There are shades as well of Barack Obama's meteoric rise: Obama also went straight from the state Senate to the U.S. Senate, and was catapulted to national prominence in Boston, at the 2004 Democratic National Convention.
Brown grew up in Wakefield, Mass., and was a star athlete growing up, as well as something of a self-professed troublemaker. He first ran for the state legislature in 1998 after a stint in local government in Wrentham, Mass.
He had an independent streak from start in politics. Ianno recalls that Brown was an early supporter of Sen. John McCain's 2000 presidential campaign, when most of the state GOP establishment was backing George W. Bush.
He's a social conservative by Massachusetts standards, though not by national ones: He's a strong opponent of same-sex marriage, but he's said he doesn't favor overturning the Roe v. Wade decision that legalized abortion.
He was a reliable vote against tax increases in the Democrat-dominated legislature. He supported the Clean Election Law, a controversial public campaign-financing system that was ultimately repealed after being approved by Massachusetts voters.
Brown built his campaign around his opposition to the president's health care plans, though he supported Romney's successful effort to establish virtually universal health coverage in the Bay State.
At the State House, Brown developed a reputation less as a legislator than as a connection-builder, filling his Rolodex with contacts who would come in handy down the road. As a junior lawmaker, colleagues knew of his ambition -- and his drive.
"Scott was someone, by virtue of nature, was competitive. He certainly saw some desire to move up, move on, with an opportunity that presented itself," said state Rep. Bradley H. Jones Jr., R-Mass., the Massachusetts House minority leader.

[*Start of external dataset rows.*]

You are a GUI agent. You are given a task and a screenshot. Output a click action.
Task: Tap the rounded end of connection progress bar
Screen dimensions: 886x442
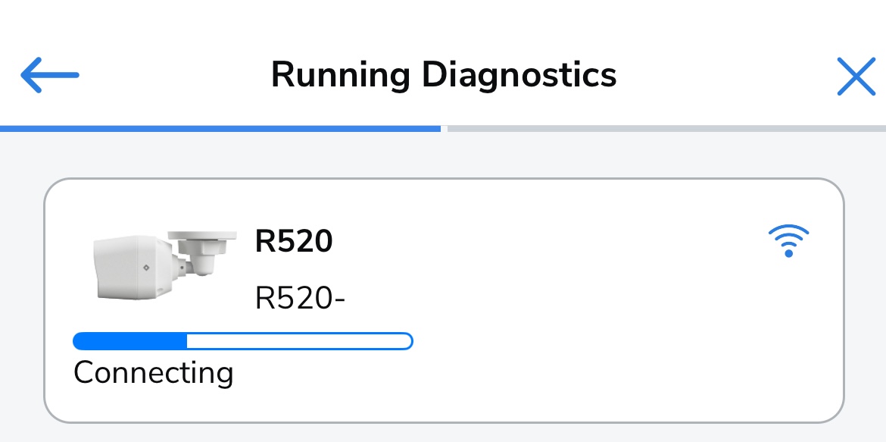(x=407, y=341)
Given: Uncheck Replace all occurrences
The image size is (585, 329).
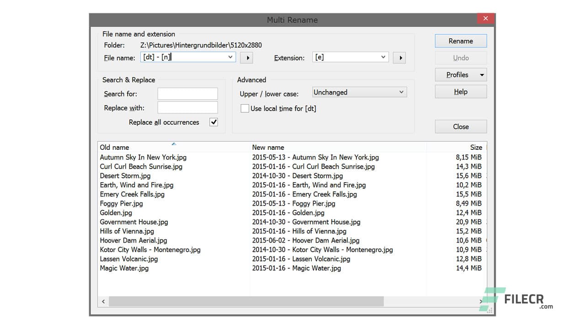Looking at the screenshot, I should click(x=213, y=122).
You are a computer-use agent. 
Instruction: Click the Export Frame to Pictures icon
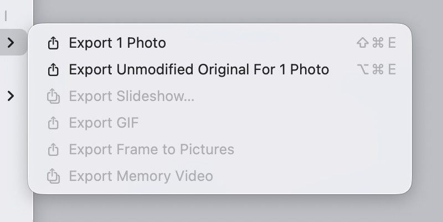(x=53, y=149)
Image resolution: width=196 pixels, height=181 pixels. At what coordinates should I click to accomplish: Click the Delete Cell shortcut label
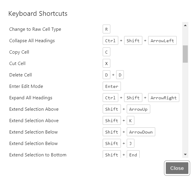pos(21,75)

After Kennedy's death, Brown had a relatively easy shot at the GOP Senate nomination. Big Republican names, such as Romney, former White House chief of staff Andy Card, and former governors Paul Cellucci and Jane Swift, took a pass. Few gave him any shot of winning against the then-popular Democratic attorney general, Martha Coakley.

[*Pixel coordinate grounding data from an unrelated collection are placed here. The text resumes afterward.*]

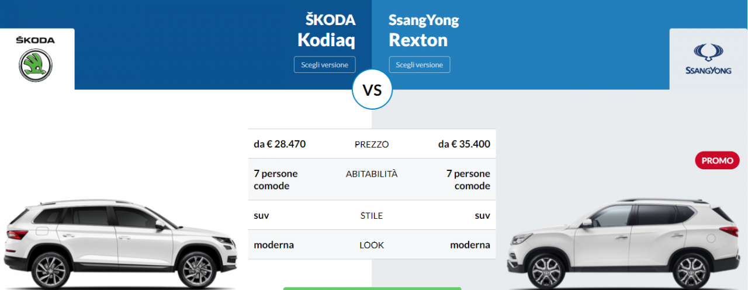Click the LOOK row label
Screen dimensions: 748x290
(x=372, y=245)
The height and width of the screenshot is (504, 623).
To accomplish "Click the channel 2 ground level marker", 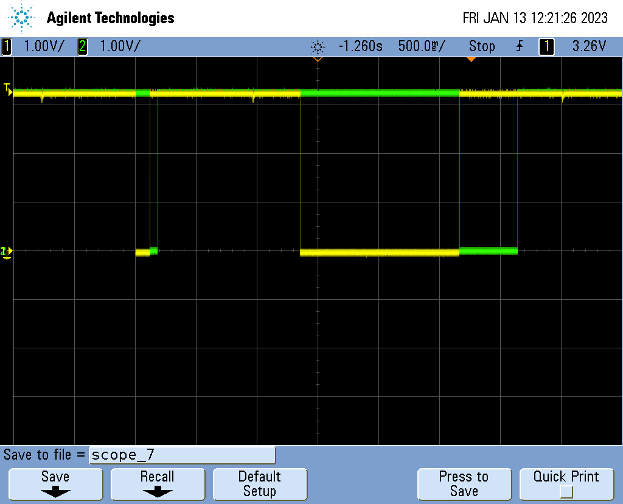I will coord(6,251).
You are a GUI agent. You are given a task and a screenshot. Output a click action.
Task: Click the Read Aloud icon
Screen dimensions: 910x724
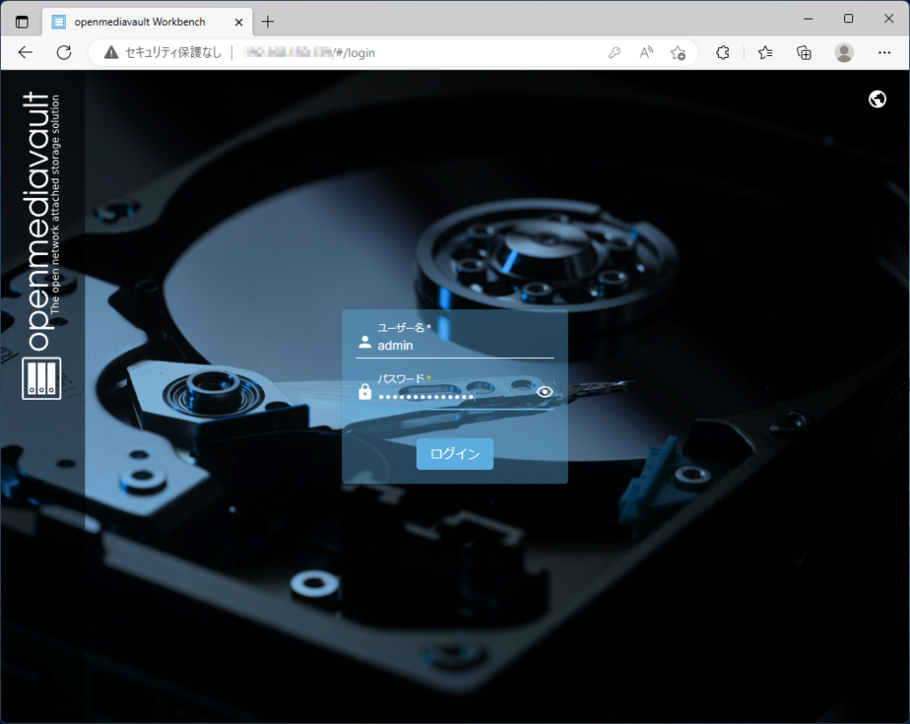pos(646,52)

In a tight timeframe, Brown worked the state in a weathered GM truck, boasting that he had 200,000 miles on it, and that he would gladly see the odometer roll up for a trip to Washington.
He used social media networks and online advertisements to a degree that only Democrats -- including Obama -- had truly used successfully in the past.

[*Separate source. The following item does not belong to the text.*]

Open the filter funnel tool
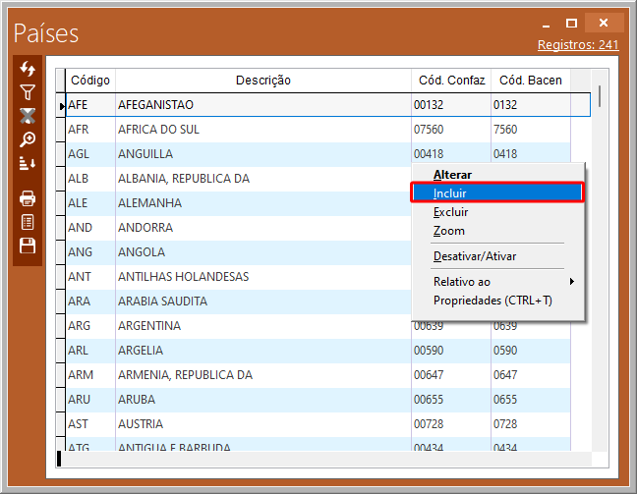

By two weeks before the election, he had showed enough progress in some polls that national Republicans started paying attention. By the end of the race, he was raising a virtually unprecedented $1 million a day, money he literally couldn't spend fast enough. He closed out with a campaign war chest of some $4 million, according to campaign aides.
"He ran a tremendous campaign that connected with the pieces that people cared about," Jones said. "And [Coakley] ran a horrible campaign. She ran a campaign -- some would say of arrogance, some might say of entitlement."